*To do*.
A verbatim copy of the data is wanted, minus any picture in it.

*Extracted records*.
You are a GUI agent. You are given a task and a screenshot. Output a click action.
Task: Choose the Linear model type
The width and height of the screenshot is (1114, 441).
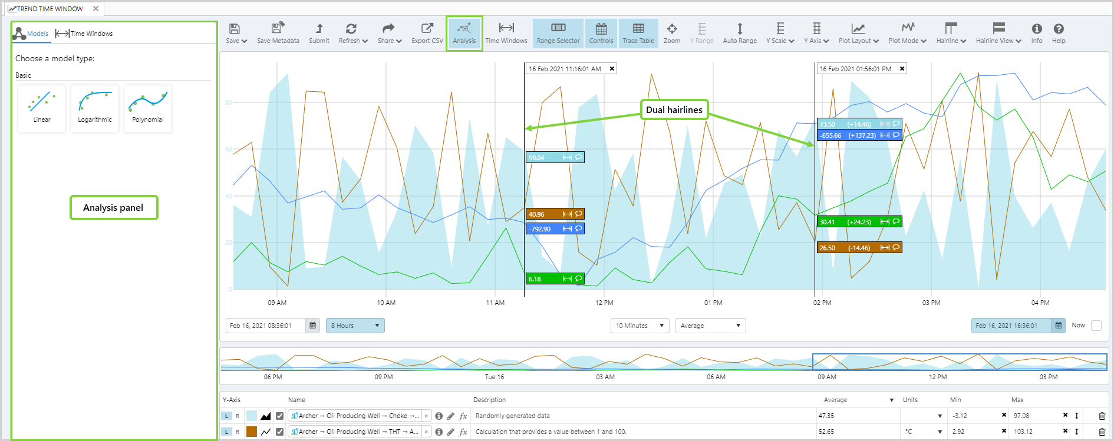click(42, 108)
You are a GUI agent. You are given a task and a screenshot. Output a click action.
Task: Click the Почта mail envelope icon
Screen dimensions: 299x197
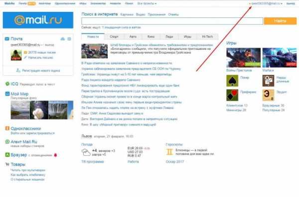[7, 39]

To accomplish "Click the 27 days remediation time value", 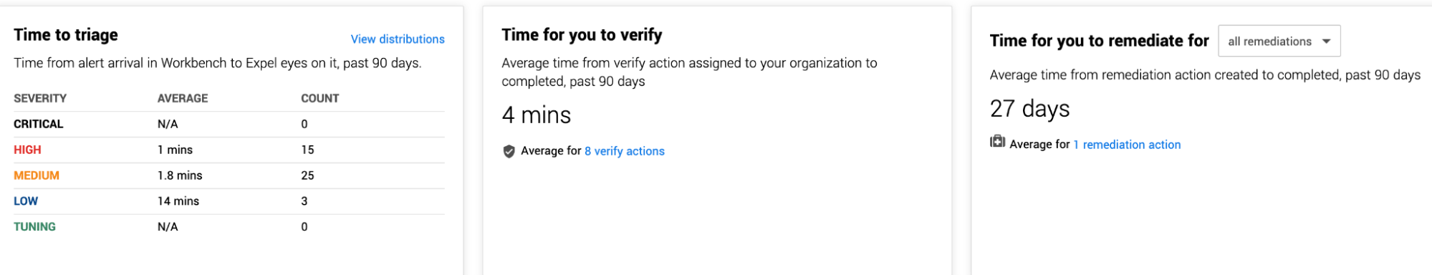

*Solved problem*.
You are a GUI agent. You are given a task and a screenshot. Output a click action.
Task: Choose the Linear model type
The width and height of the screenshot is (1114, 441).
click(42, 108)
You are a GUI agent. You are given a task and a screenshot. Output a click action.
Task: Click the Почта mail envelope icon
Screen dimensions: 299x197
[7, 39]

To accomplish "Click the 27 days remediation time value", 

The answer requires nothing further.